Mike Krusee, Texas state representative
Mike Krusee, Texas state representative
Friday, 07 December 2007
Before he sits down to talk, State Rep. Mike Krusee sets his iPhone, which he bought on the first day they were available, down on the table. Krusee has never been afraid of new technology and innovation, whether it is in the form of a cell phone or a MetroRail system. Krusee has represented the Williamson County area since 1993, and in November, announced he would not run for re-election when his term expires in January 2009.
Q. What do you hope your legacy is in the legislature?
A. I tried to engage people in a fair and constructive manner. When I first got in to the legislature, I had models for my behavior, Paul Sadler was one of them. He always conducted himself in a fair way with everyone. I try to do the same thing and work with my colleagues to achieve calm, and that lacked in the last session. It doesn’t bother me when colleagues’ policy differs with mine. It’s no fun to just work with people who agree with you.
Q. Why do you think it is important for area government to think regionally?

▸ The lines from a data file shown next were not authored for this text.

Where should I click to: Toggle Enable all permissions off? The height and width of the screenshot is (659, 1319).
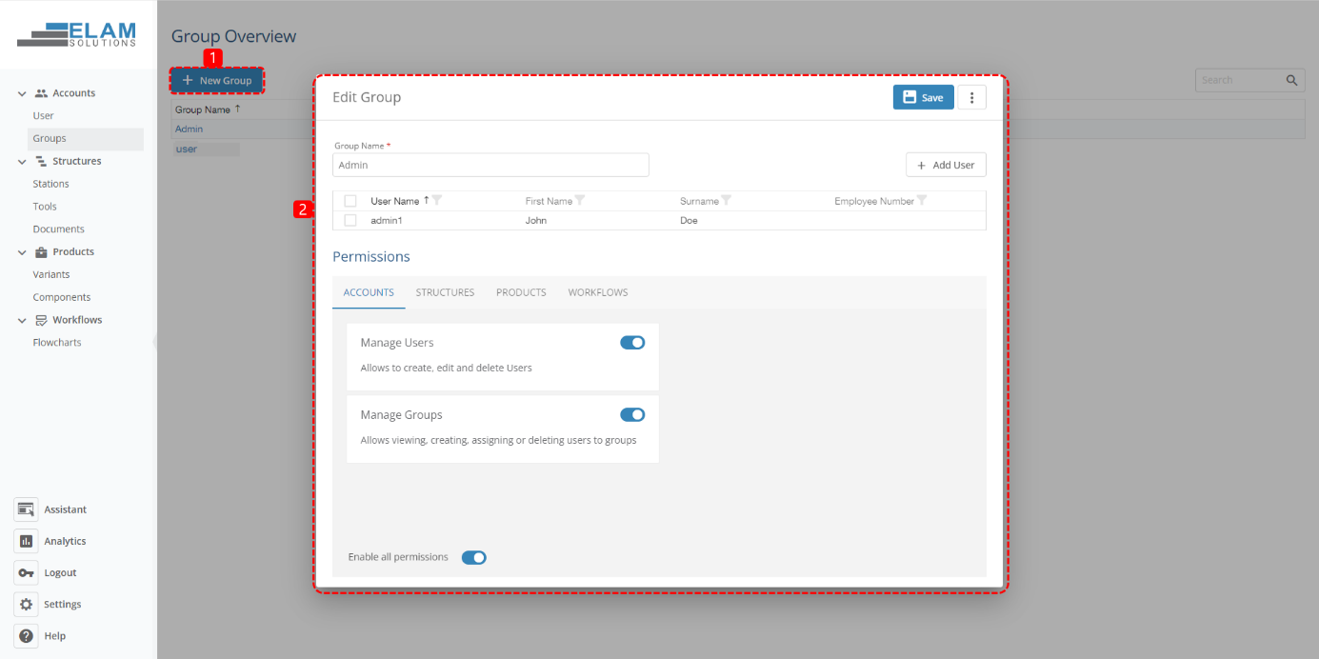click(x=473, y=557)
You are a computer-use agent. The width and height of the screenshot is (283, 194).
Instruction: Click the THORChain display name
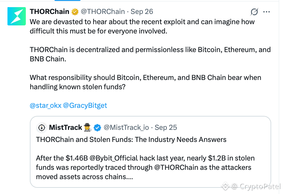coord(49,11)
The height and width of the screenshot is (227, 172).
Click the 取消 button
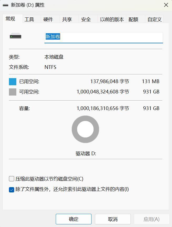[x=113, y=219]
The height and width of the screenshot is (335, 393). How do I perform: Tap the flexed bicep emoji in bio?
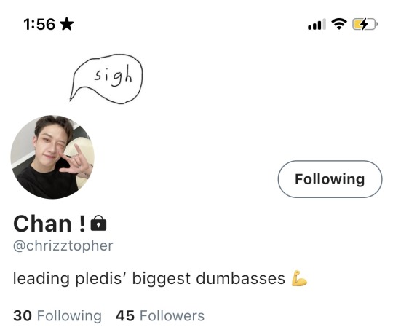coord(299,278)
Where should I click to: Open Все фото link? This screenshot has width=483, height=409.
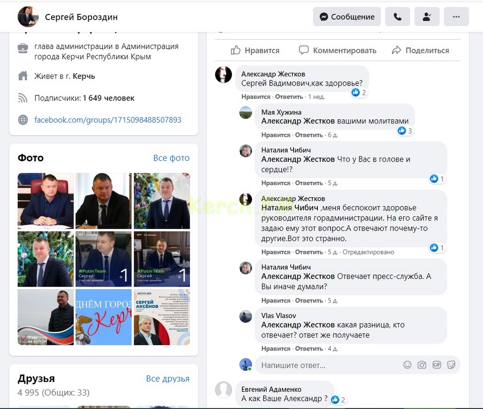(x=171, y=158)
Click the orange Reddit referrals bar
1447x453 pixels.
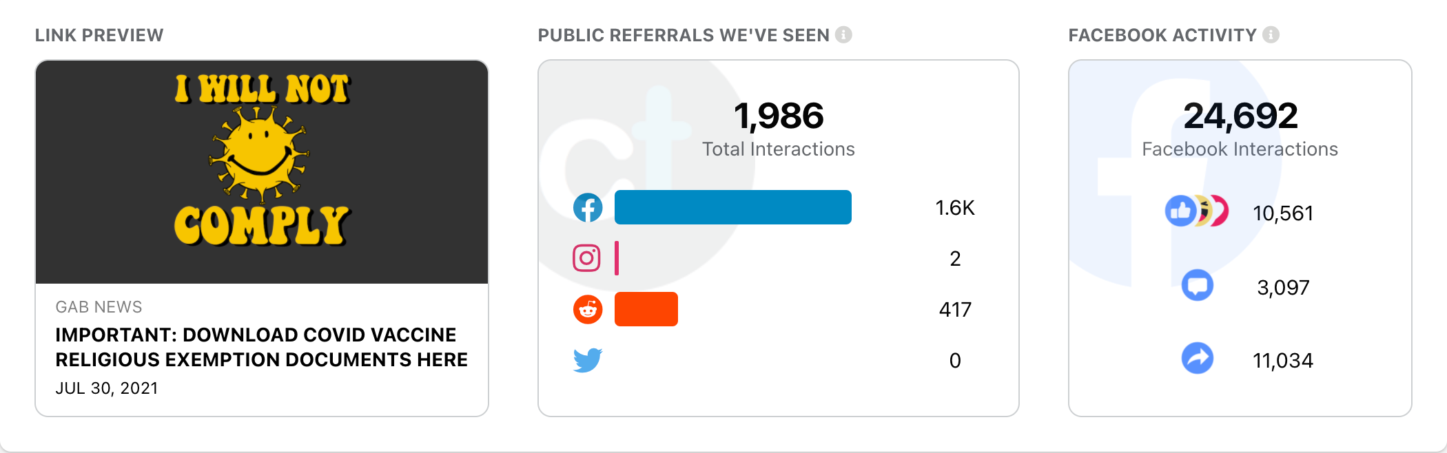coord(646,309)

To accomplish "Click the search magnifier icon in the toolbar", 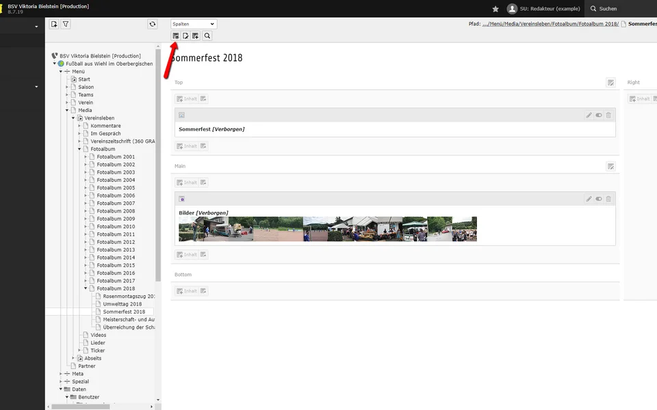I will (207, 36).
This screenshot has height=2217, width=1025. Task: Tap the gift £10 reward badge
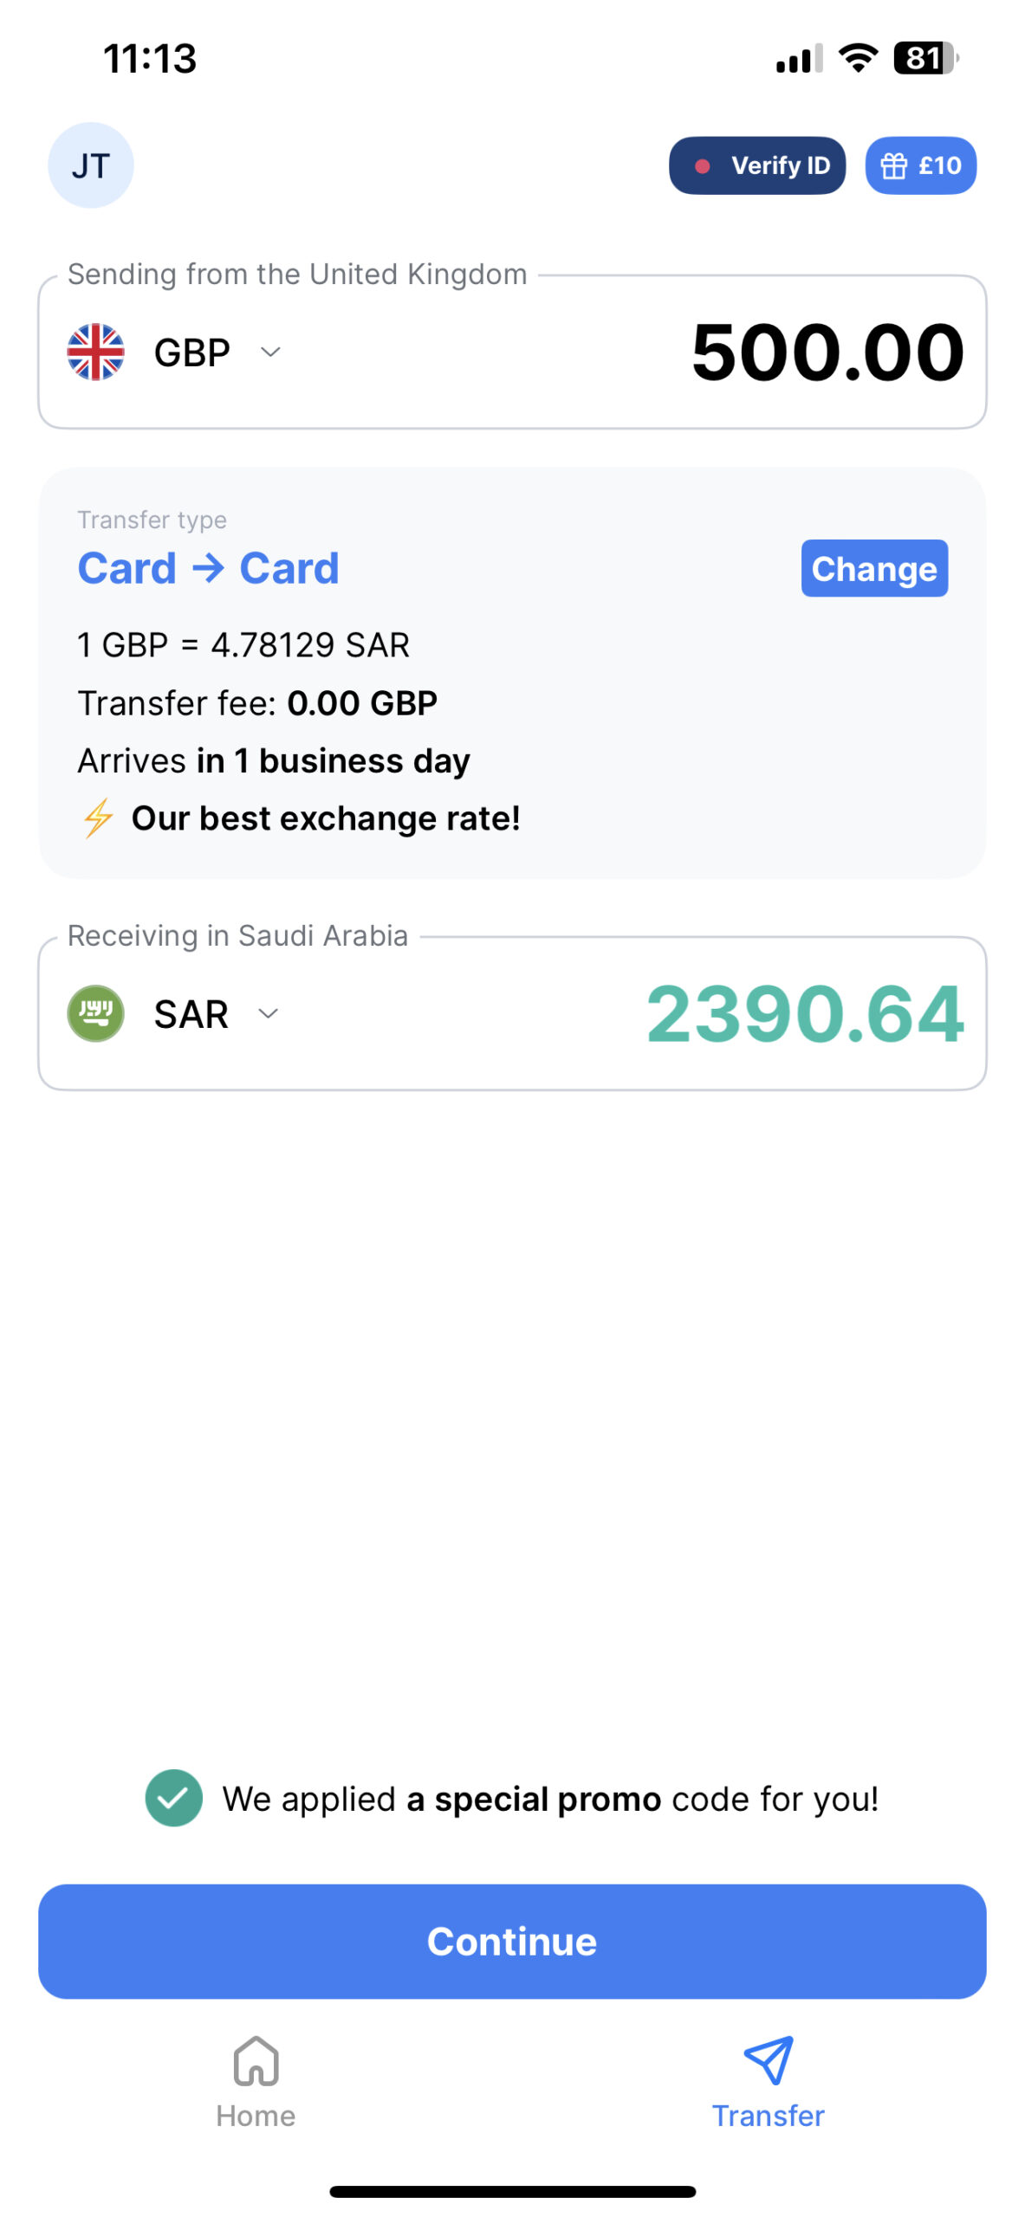[919, 165]
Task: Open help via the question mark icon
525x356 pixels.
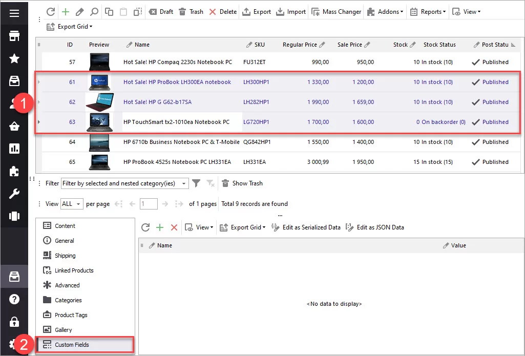Action: (x=13, y=299)
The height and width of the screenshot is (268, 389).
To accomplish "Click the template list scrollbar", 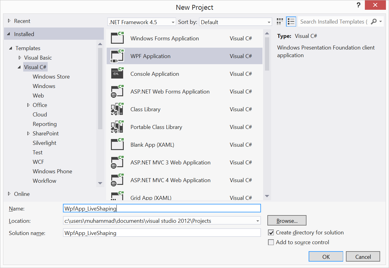I will pyautogui.click(x=266, y=55).
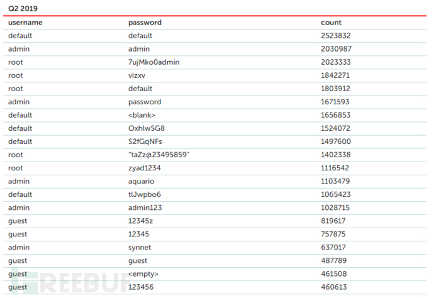434x298 pixels.
Task: Select the 7ujMko0admin password cell
Action: pos(153,62)
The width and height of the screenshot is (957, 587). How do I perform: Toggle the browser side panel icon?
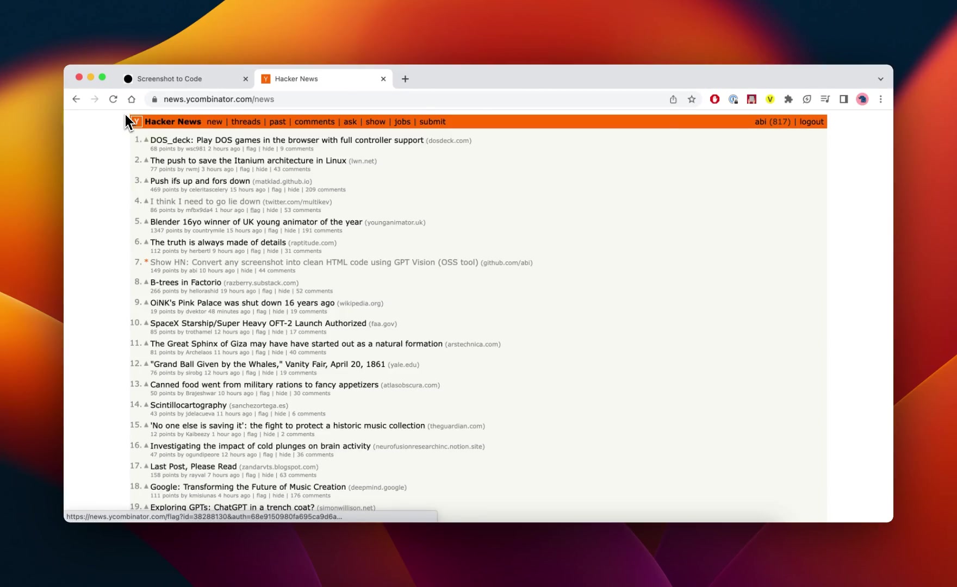[x=843, y=99]
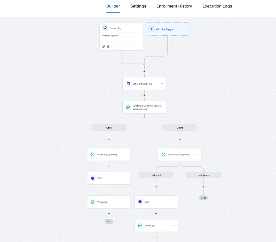Click the WhatsApp icon on the templated step
Screen dimensions: 276x242
[x=164, y=154]
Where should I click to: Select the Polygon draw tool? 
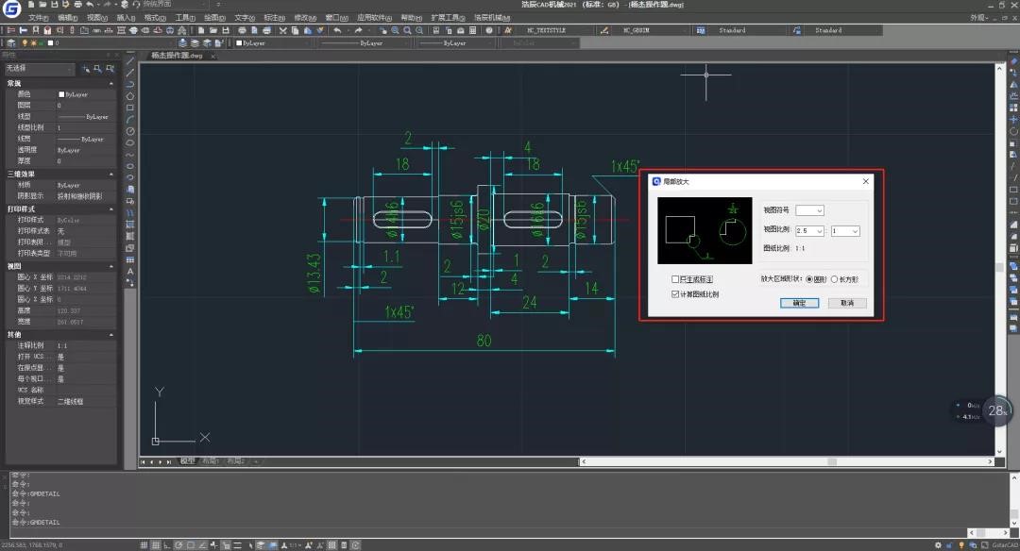point(130,95)
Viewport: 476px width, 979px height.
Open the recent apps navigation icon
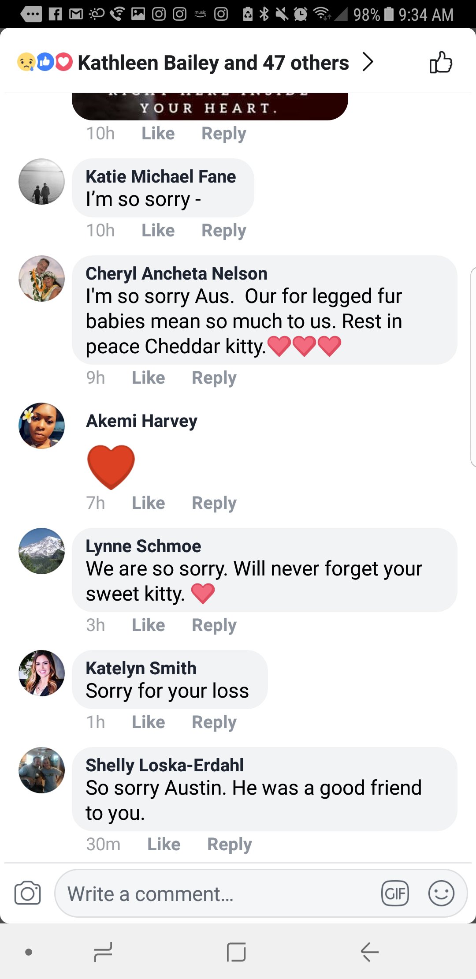(103, 952)
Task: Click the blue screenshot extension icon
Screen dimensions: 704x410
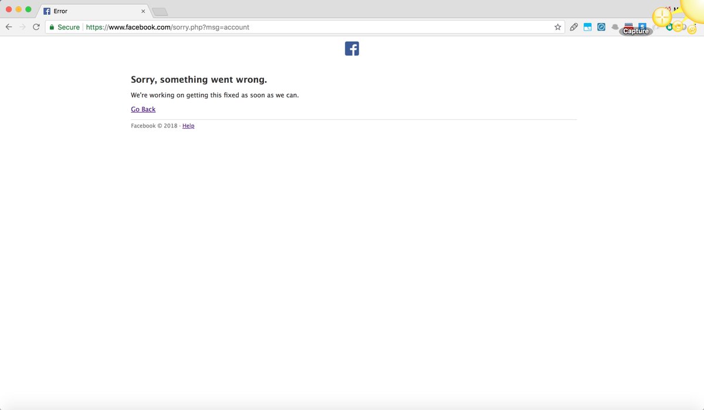Action: pyautogui.click(x=587, y=26)
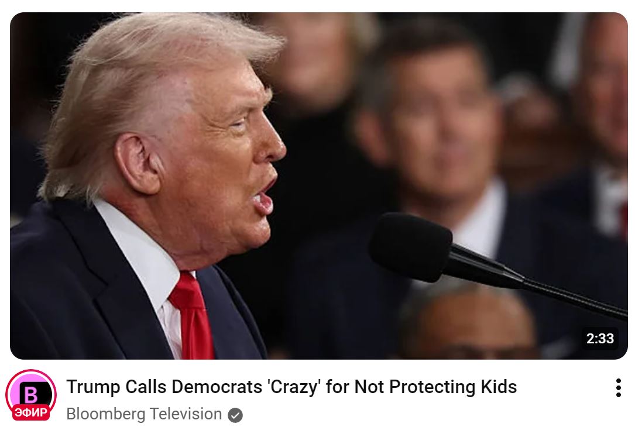Image resolution: width=635 pixels, height=427 pixels.
Task: Click the verified checkmark badge
Action: point(235,415)
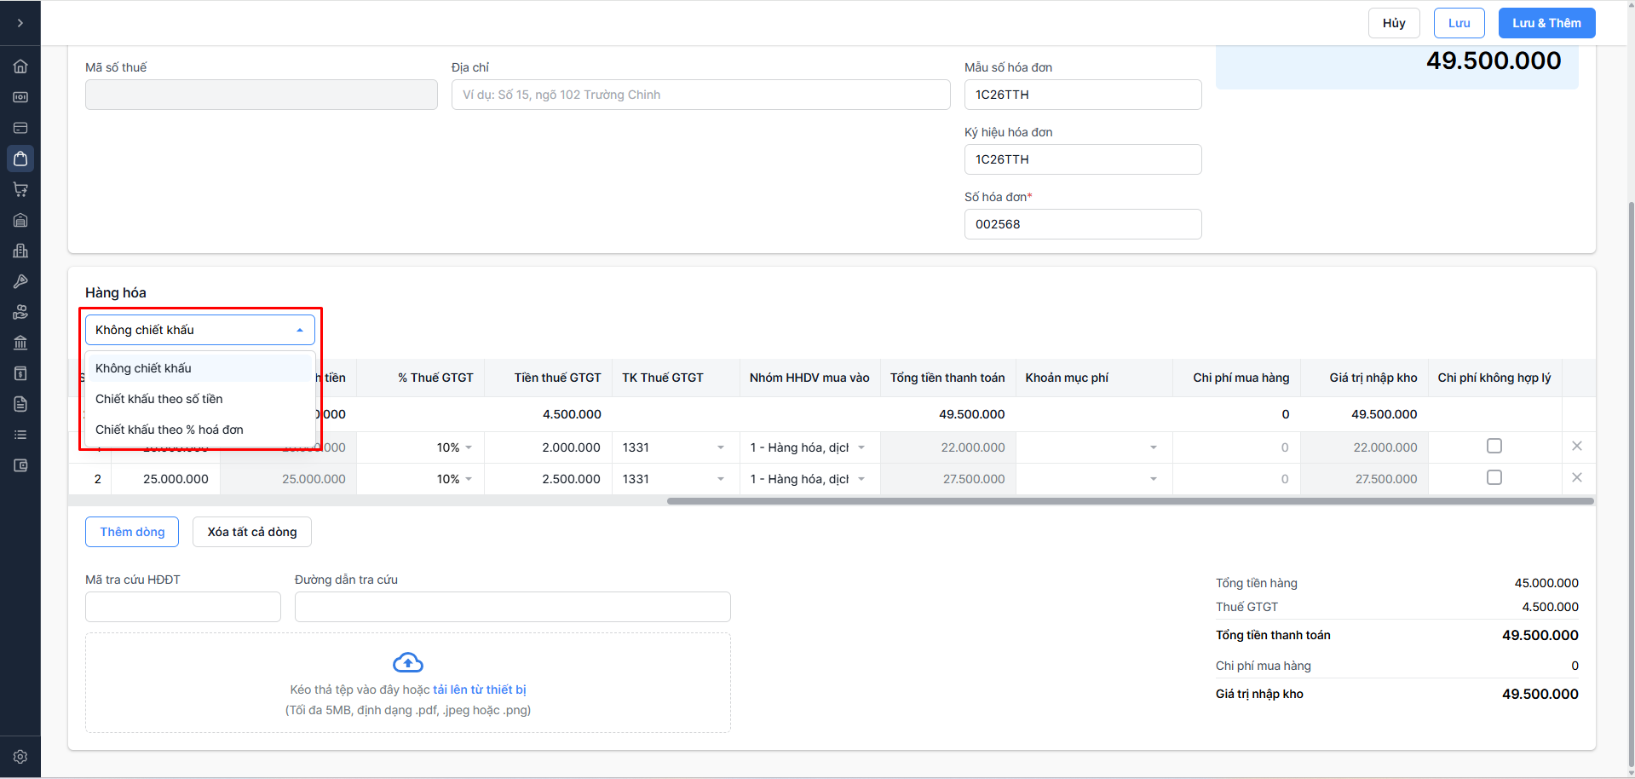The height and width of the screenshot is (779, 1635).
Task: Focus the "Địa chỉ" address input field
Action: (700, 95)
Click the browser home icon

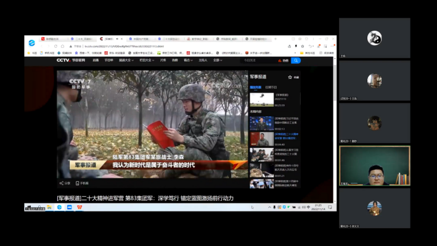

A. In the ‘90s, all the political groups in the area fought and competed, and everyone suffered. The goals of these cities and counties efforts were to stop other people’s efforts. Leaders were jealous and there was a tit for tat mentality, ‘You kept us from having a baseball team, so we’re going to keep you from having water.’ There was such distrust and nothing got done. Things have changed a lot since then, cities refer leads to one another. Who cares where Samsung goes? It will create such wealth all around that it doesn’t matter. There’s strong competition to land a company like that, it takes all of us together. When I landed a position of power as the lieutenant to the speaker of the house, I went to the City of Austin and said, I know you might be worried because a Williamson County representative is in power, but I want Austin to succeed and we will end Austin bashing. We will find common ground in issues.
Q. How did you become interested in transportation?
A. I always thought transportation was a really boring, unsexy issue. It just seemed like, ‘How complicated is it?’ You have the gas tax out there and you collect it and then you redistribute the money to build roads — it just didn’t seem like there was a whole lot of room there for innovation and reform and so I spent most of my time during the ’90s on education issues, working with Gov. Bush. But then one day in the late ’90s, Dell Computer announced their next expansion was going to be in Nashville instead of Austin. When we asked them why, they said because our road infrastructure was inferior. And they had just-in-time delivery and nothing in Austin is just in time on our roads. And so that was the day I kind of woke up. We potentially lost 10,000 jobs on that day and that’s the day I discovered that while education is really important, transportation is too. I started looking into the issue and discovered there was a lot of room for innovation and reform, and not only was there room for it, but almost a desperate need for it. So I looked into it. What are we going to do? How are we going to prevent this from happening again? I knew they were supposed to be building 130 so I asked how we are doing on that. The answer was — TxDOT said, ‘Well, we’re studying that. We’re spending money.’ I tried to nail down the timeline for when 130 was going to be built and the answer was never. That was the truth that no one would speak: It was never going to be built. That’s when we started looking at new ways to fund it. The struggle to finance that road led us to even different ways of financing roads beyond the way we did 130.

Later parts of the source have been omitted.